◆ PROBLEM TO SOLVE:
Write the records out again exactly as they read, dropping any picture they hold.

◆ INPUT DATA:
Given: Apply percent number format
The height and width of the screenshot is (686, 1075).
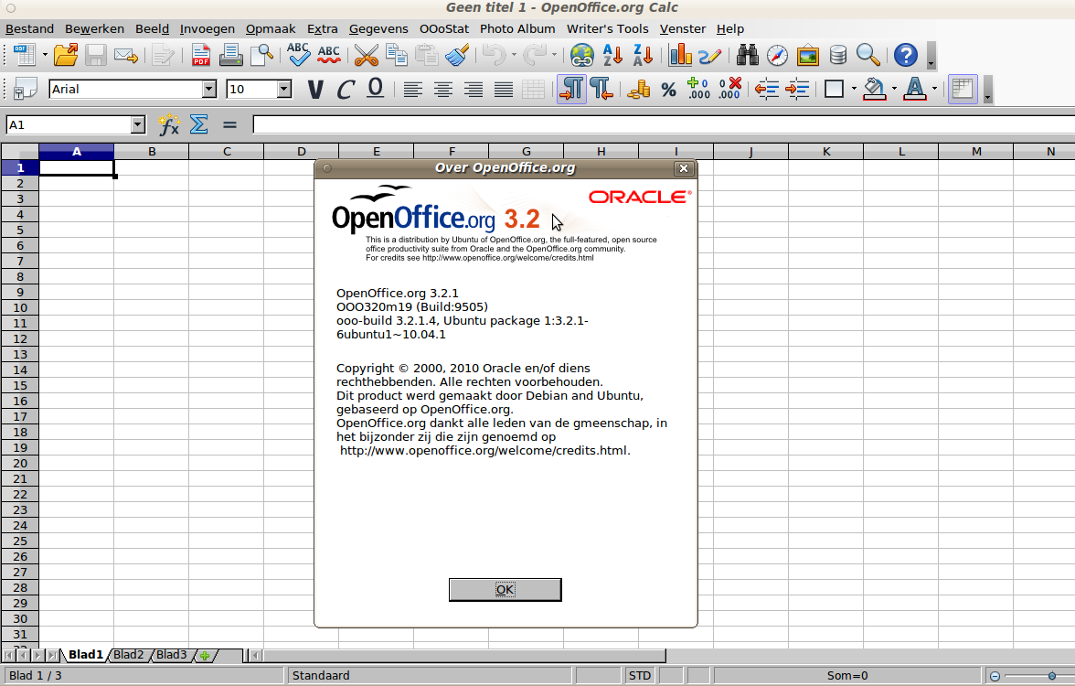Looking at the screenshot, I should 668,90.
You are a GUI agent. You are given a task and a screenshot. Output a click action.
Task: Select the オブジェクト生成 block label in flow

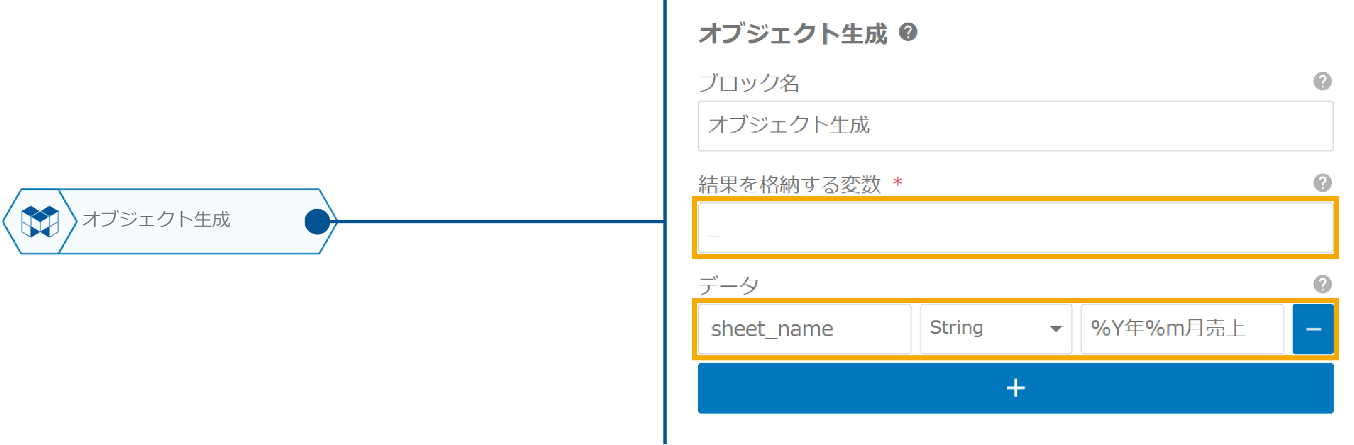156,219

◆ EXERCISE SOLUTION:
Given: Apply percent number format
The height and width of the screenshot is (686, 1075).
Looking at the screenshot, I should 668,90.
You are a GUI agent. You are given a task and a screenshot. Output a click action.
Task: Select the オブジェクト生成 block label in flow

156,219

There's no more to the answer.